As a former year-round athlete, a world without sports is difficult to imagine. After two years off the trails, track, and out of the pool, the nostalgia grows greater each time the hour I used to routinely prepare for practice passes once again.
Two years since I've laced up my shoes and put on my uniform, the love for my sport still lingers. As I said, my world without competitive sports is difficult to imagine. But now that I've had to, I've realized my world without my teammates is harder to imagine..and even harder to endure.
I dreamed as if my career as an athlete would be never-ending, and failed to remind myself that one day the practices end, the games stop, the competition ceases, and the only thing that would remain are the memories you helped to create. So here's to the people that made years of hard practices, early alarms on the weekends, and late weeknight games that much more memorable.
I learned to hate when coach would say, "Today is going to be a fun practice," because it meant practice will be the farthest thing from enjoyable, but I learned to look at you and smile because you were going to be practicing in hell with me.
For the moments when physical exhaustion seeped into my bones, I learned to look toward you to hear screams and cheers from the sidelines that never failed to push me further.
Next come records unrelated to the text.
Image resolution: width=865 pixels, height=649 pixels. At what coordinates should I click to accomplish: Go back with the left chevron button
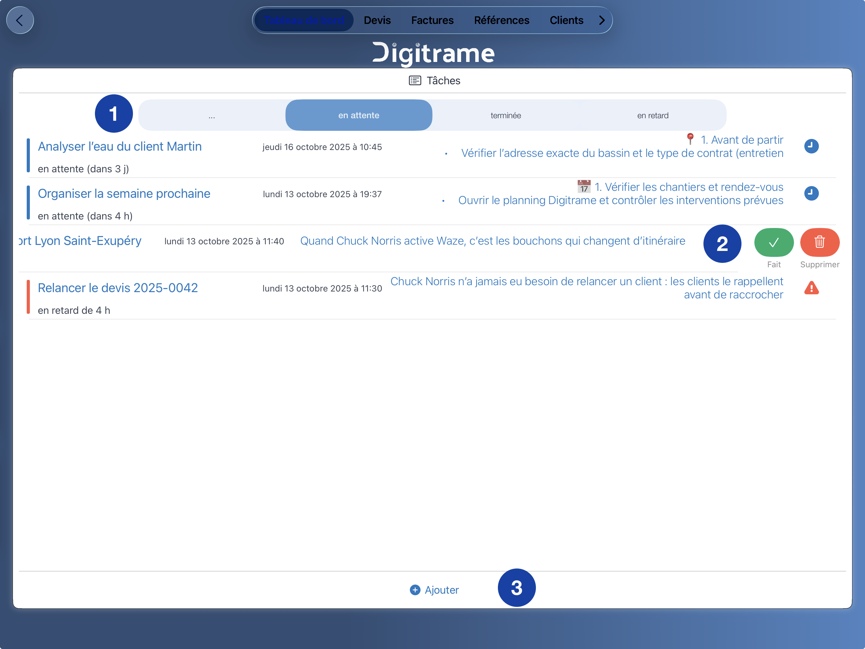pyautogui.click(x=20, y=20)
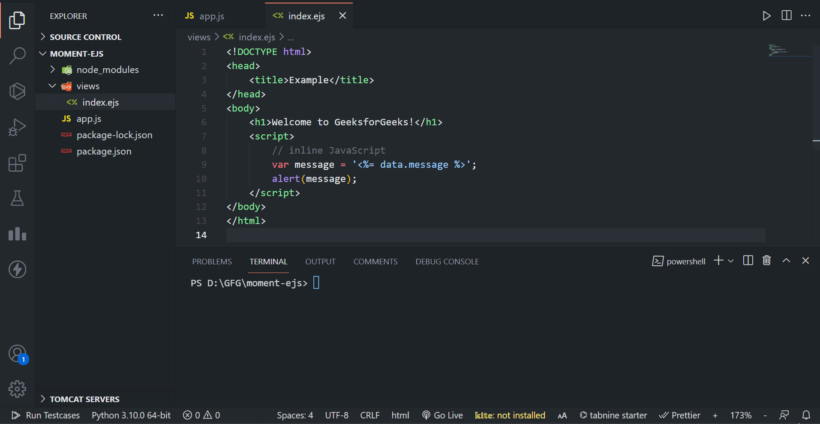Switch to the app.js tab
Image resolution: width=820 pixels, height=424 pixels.
pos(212,16)
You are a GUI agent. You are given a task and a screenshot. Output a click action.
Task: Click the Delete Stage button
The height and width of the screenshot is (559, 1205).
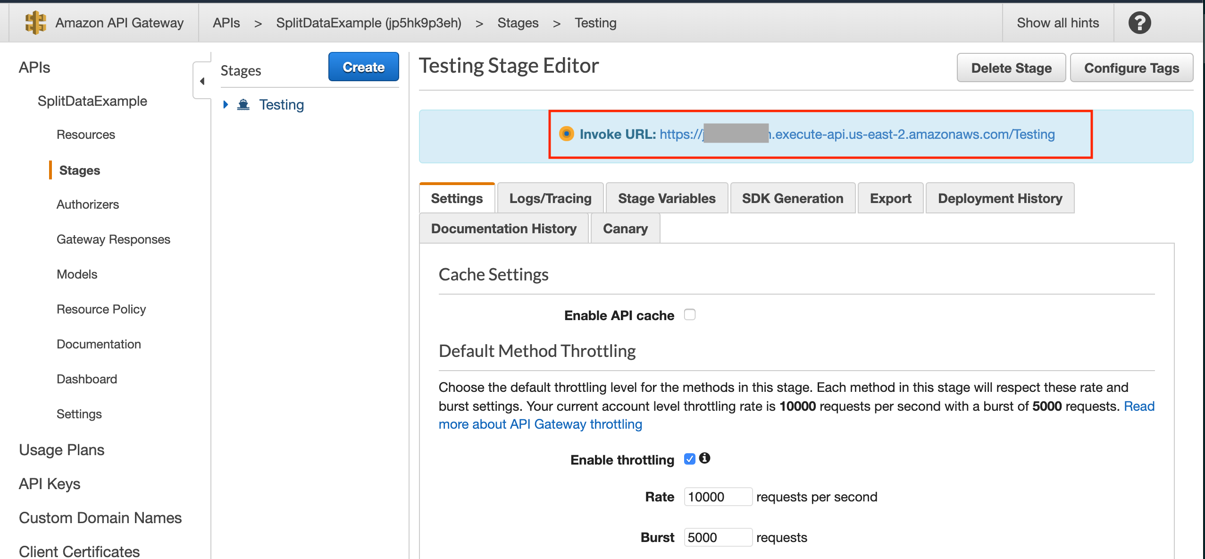(1011, 68)
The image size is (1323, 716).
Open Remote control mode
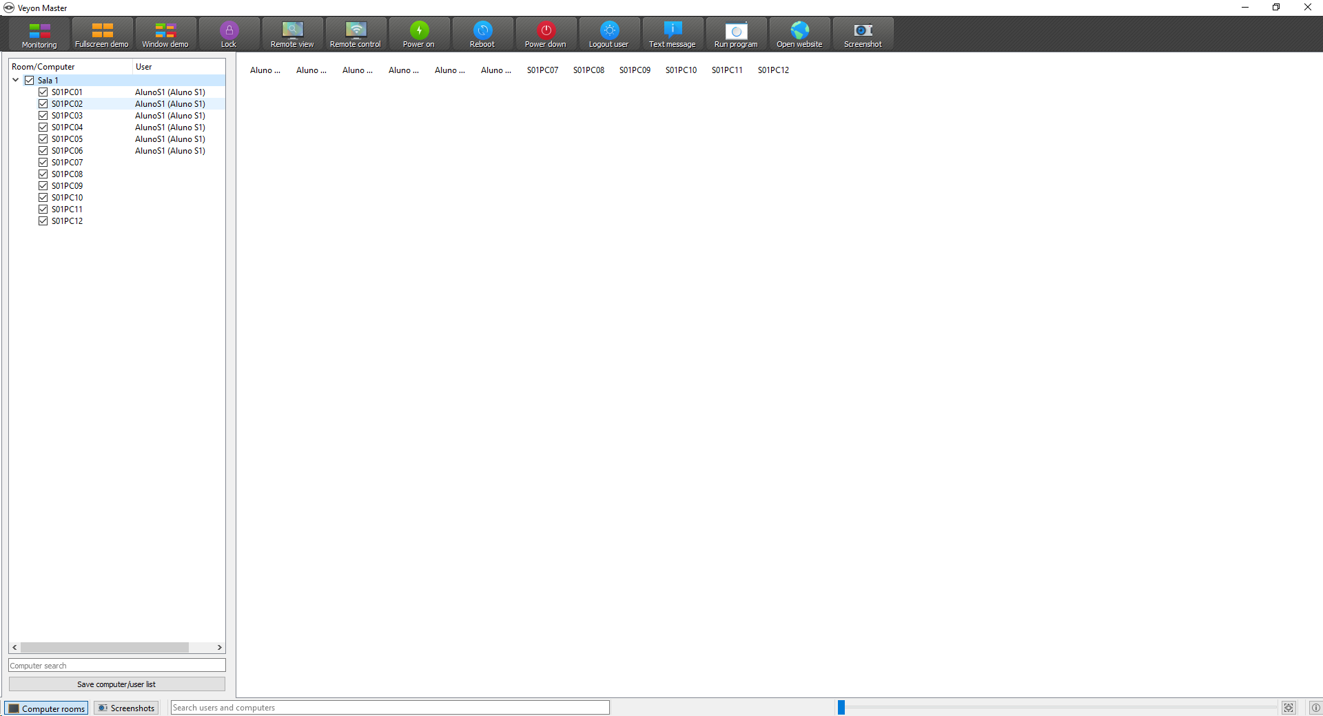tap(355, 34)
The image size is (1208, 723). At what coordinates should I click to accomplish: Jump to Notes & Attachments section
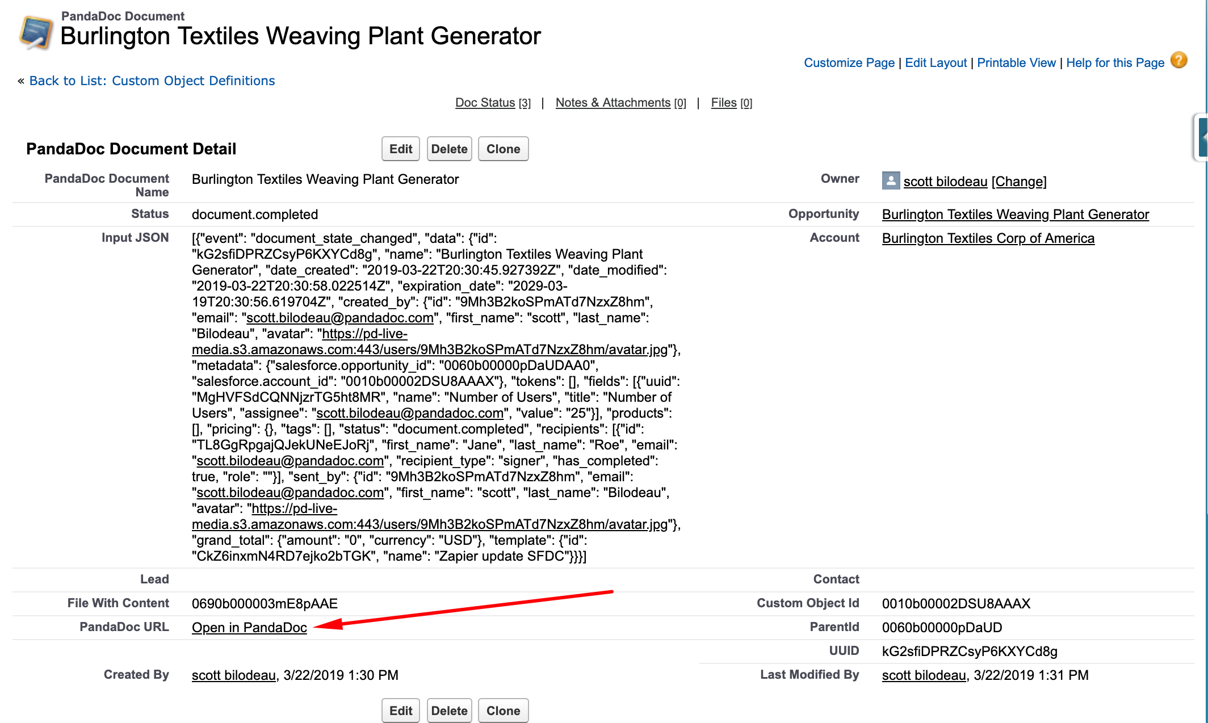point(613,103)
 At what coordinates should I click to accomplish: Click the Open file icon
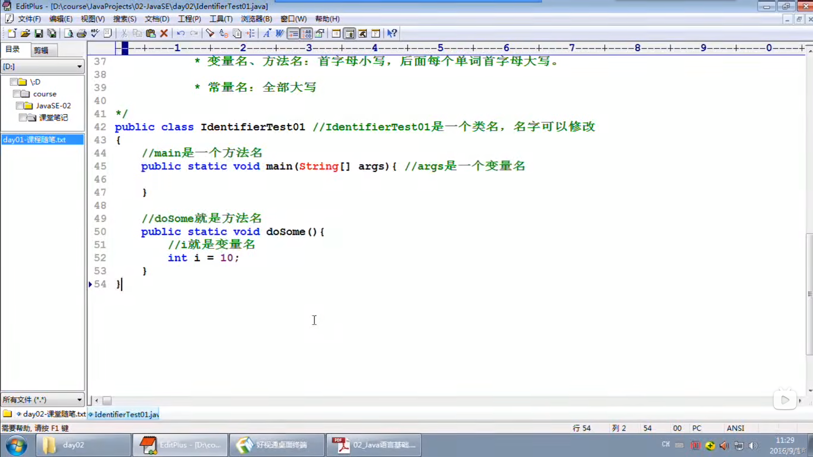(25, 33)
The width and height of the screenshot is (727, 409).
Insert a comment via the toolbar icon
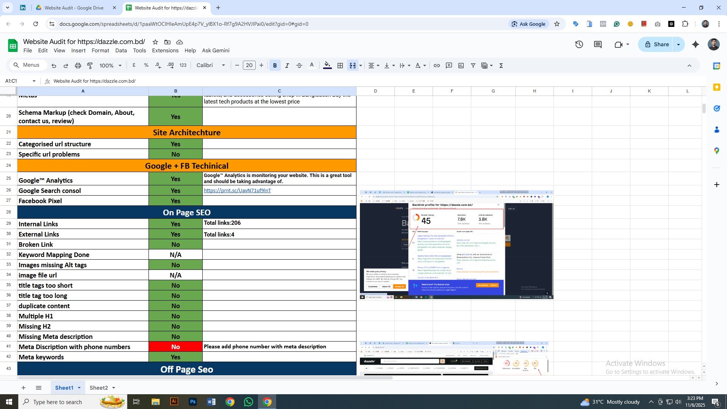pyautogui.click(x=449, y=65)
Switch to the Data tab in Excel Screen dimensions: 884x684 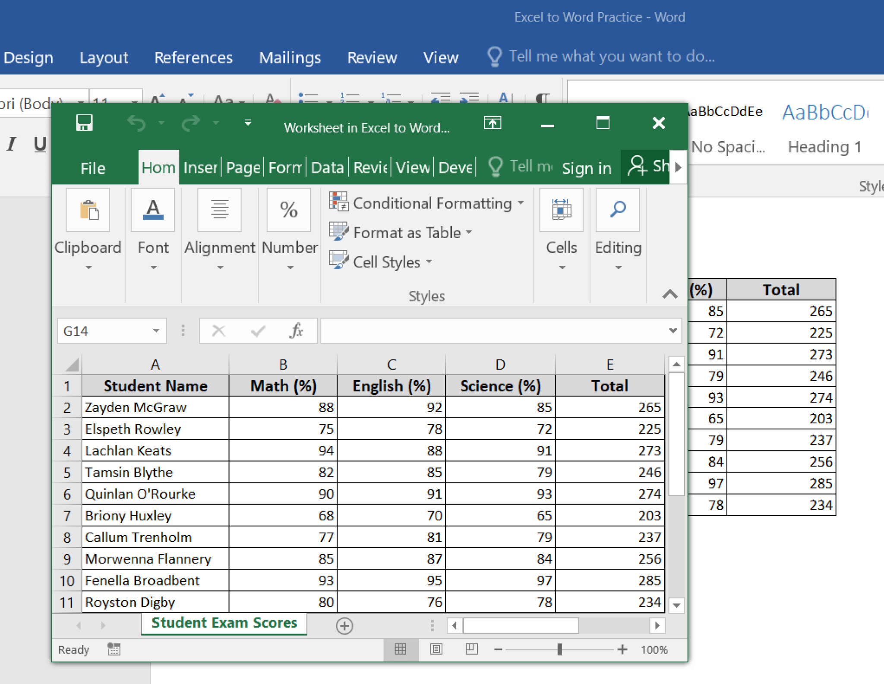pyautogui.click(x=328, y=168)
The "obnoxious" hops, jumps, skips, and screams of pure joy after excelling both as a team and an individual weren't obnoxious in retrospect. They were well deserved.
We bonded over complaints to coach, over plates and plates of spaghetti in order to carbo-load, shared pregame and post-game snacks, plates and plates of food because we deserved to treat ourselves, over blaring pump-up songs on the long bus rides, and over more food because what else is to be expected of athletes.
I never thanked you for all the hair ties you let me borrow but never saw again, the times you would share your favorite snack with me, or when you would be my personal pillow on the hour-long bus ride.
I never thanked you for the nicknames you created for me, the inside jokes that could only be understood by you, or my weirdness that you openly accepted and partook in.
I most certainly never thanked you for being happy to see me at the crack of dawn, no makeup on, sweating, smelly, maybe bruised or bloody, and on the verge of puking.
You made it all bearable.You made it all memorable. You made it everything it was for me.
I loved my sport, but I loved it more because of you.
I would do a lot to put my jersey on one last time, but I would go to the ends of the earth to put my jersey on one last time alongside you.